The Cure, Julie Legouez – Book Launch & Ausstellung

The Cure, Julie Legouez – Book Launch & Ausstellung

Wir haben die Buchpremiere von The Cure der Künstlerin Julie Legouez zusammen mit der Eröffnung ihrer Ausstellung My Happy Place in der Galerie Kollaborativ in Berlin gefeiert. Sowohl das Buch als auch die Ausstellung zeigen die persönlichen Erfahrungen der Künstlerin mit häuslicher Gewalt.  

Am 7. März 2024 präsentierte Julie Legouez in der Galerie Kollaborativ in Berlin ihre erste Künstlerinpublikation The Cure. Zahlreiche interessierte Gäste waren anwesend, um die Künstlerin und ihr Werk kennenzulernen. Moderation und Artist Talk wurden von Karen Appel begleitet. 

Im Rahmen der Veranstaltung las Legouez Auszüge aus ihrer Publikation, in der sie ihre persönlichen Erfahrungen als Betroffene häuslicher Gewalt thematisiert. Im anschließenden Künstleringespräch stellte sie das Konzept ihres Buches vor und bot den Anwesenden Einblicke in den kreativen Entstehungsprozess, den sie gemeinsam mit Designer Daniel Hahn realisiert hat. Das Buch, konzipiert als ›Akte‹, dokumentiert die künstlerische Auseinandersetzung mit dem Thema Gewalt gegen Frauen und reflektiert damit ihre persönliche Betroffenheit. 

Ein hochpolitisches Thema, das in der Kunst selten Raum findet. Schön, dass mal jemand drüber spricht.
Julia Meyer-Brehm, Kunsthistorikerin und Kuratorin

Zeitgleich zur Buchveröffentlichung eröffnete Legouez ihre Soloausstellung My Happy Place, die sie eigens zum Buch-Launch konzipiert und organisiert hat. Diese Ausstellung, die vom 8. März bis zum 8. April zu sehen war, präsentierte weitere Werke der Künstlerin und diente als eine Art Weiterführung des Buches. 
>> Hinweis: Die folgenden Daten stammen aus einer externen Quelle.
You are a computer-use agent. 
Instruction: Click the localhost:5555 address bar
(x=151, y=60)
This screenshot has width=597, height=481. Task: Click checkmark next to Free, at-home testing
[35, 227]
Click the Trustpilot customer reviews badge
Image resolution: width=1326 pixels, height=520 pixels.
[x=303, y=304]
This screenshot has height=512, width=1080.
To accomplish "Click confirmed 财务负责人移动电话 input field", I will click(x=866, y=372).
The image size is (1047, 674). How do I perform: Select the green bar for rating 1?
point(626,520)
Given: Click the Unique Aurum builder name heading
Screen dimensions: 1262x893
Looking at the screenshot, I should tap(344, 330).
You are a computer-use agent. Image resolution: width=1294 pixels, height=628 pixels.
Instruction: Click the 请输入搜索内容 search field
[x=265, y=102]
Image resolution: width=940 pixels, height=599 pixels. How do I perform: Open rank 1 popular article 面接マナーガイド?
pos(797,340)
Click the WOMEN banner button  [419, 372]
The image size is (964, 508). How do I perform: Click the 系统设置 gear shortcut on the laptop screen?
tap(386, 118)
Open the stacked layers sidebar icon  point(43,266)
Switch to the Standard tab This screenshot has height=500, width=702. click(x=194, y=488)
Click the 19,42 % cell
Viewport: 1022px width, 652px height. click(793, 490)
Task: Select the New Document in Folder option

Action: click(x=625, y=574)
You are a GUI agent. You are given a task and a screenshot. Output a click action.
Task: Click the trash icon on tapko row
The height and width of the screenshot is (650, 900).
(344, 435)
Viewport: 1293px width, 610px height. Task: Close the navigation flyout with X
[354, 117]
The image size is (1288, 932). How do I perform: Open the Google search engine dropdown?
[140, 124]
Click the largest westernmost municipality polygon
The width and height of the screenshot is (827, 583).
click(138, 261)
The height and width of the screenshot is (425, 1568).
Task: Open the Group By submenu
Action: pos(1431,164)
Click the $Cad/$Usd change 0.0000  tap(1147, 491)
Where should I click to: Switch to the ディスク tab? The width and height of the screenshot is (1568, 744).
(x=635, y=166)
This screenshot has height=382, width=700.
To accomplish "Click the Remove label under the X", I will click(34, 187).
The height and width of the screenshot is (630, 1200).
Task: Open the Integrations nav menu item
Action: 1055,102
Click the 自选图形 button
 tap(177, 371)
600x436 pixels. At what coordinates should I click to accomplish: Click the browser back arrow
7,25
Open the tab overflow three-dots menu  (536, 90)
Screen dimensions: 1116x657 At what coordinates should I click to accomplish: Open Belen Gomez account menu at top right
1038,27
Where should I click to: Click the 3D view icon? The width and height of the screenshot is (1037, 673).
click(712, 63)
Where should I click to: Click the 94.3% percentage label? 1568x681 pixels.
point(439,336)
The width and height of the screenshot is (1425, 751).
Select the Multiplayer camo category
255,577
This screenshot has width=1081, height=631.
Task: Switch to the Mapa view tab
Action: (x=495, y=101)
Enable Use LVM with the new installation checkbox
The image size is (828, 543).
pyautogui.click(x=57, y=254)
The Cure ist nicht nur ein Buch, sondern ein starkes Statement. Es beleuchtet ein Thema, das viel zu selten offen besprochen wird. Durch ihre mutige Entscheidung, persönliche Erfahrungen zu teilen, bietet Legouez Betroffenen von häuslicher Gewalt Kraft und Hoffnung.

 

 

Das liebevoll gestaltete Buch ›The Cure‹ erzählt die Geschichte einer Loslösung aus einer toxischen Liebesbeziehung. Künstlerisch verdichtet Julie Legouez Tagebucheintragungen und dokumentarisches Archivmaterial zu einem vielschichtigen Portrait über geschlechtsspezifische psychische und physische Gewalterfahrungen. Intensiv, verstörend und erkenntnisreich, denn schnell wird klar, dass es um mehr als ein persönliches Schicksal geht!